Click graph for larger view | Source: Callahan & Associates' Peer-to-Peer

Loan balances grew steadily from 2003 through 2008, then the growth leveled off in the first quarter of 2009, staying fairly flat since then, according to Callahan & Associates’ Peer-to-Peer data. Loan volume or the number of loan originations increased in the second quarter, but the average loan amount declined in the second quarter. Many credit unions, such as Navy Federal, view demand as still soft. And that's likely because borrowers are more savvy and more conservative, making them financially stronger.

Click graph for larger view | Source: Callahan & Associates' Peer-to-Peer

In this case, a CEO is okay with making fewer loans — which translates into less returns — because he expects his members to be more reliable. He can trust them more with making financial decisions. Sure, the average amount of auto loans has declined, but that’s because consumers are more seriously reflecting on what they can afford and not borrowing outside of their means.

And as members tighten their financial belts, credit unions can be confident they are giving members a manageable loan. When members are prepared for unexpected financial setbacks, when they have growing emergency savings, and when they control their spending and saving, they create a safer loan environment and a more sustainable economy.

Credit unions benefit because they are able to invest the excess cash in deposits. Credit unions can invest the deposits from members with countless options. Investing doesn’t create the same return as creating loans, but it's a better option for both the credit union and the member than having high loan default rates. The credit union can turn the investments into the higher yielding loans when the time is right for the member.

As our economy slowly recovers, we’ll likely see more loans made with lower default rates.

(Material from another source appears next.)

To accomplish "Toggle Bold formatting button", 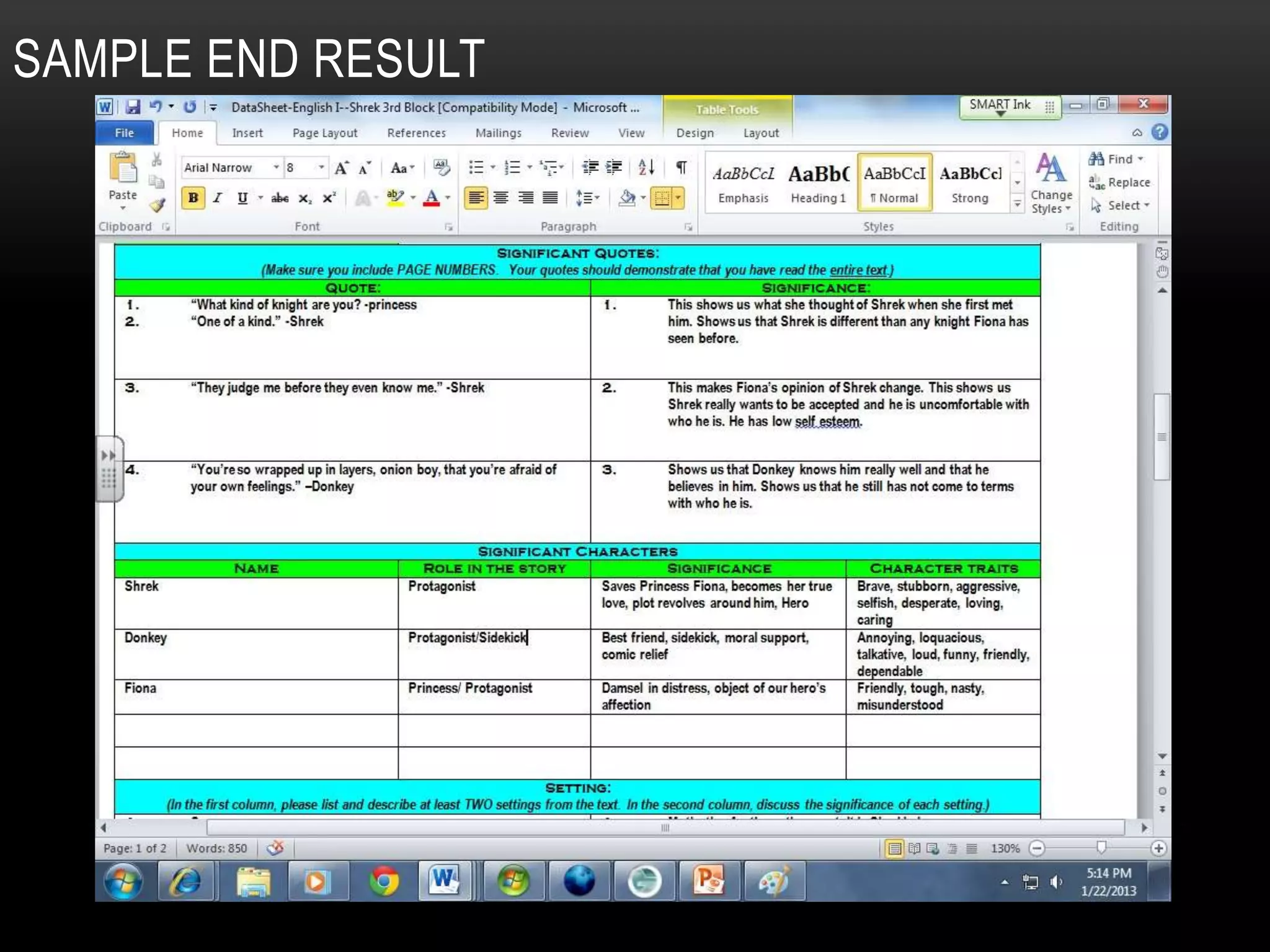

For now, I’m going to look at the current soft loan demand as a more positive economic indicator — one I have a little more faith in over a hot waitress index or underwear sales.


Sept. 19, 2011


  • Very interesting.
  • I agree with what you are saying, however, an economy where people are afraid to spend is not a good long term solution. Spending has to increase to create jobs. That being said, we were clearly overspending for 10 years straight. That needed to be cleaned up. Lets hope we can find a happy medium.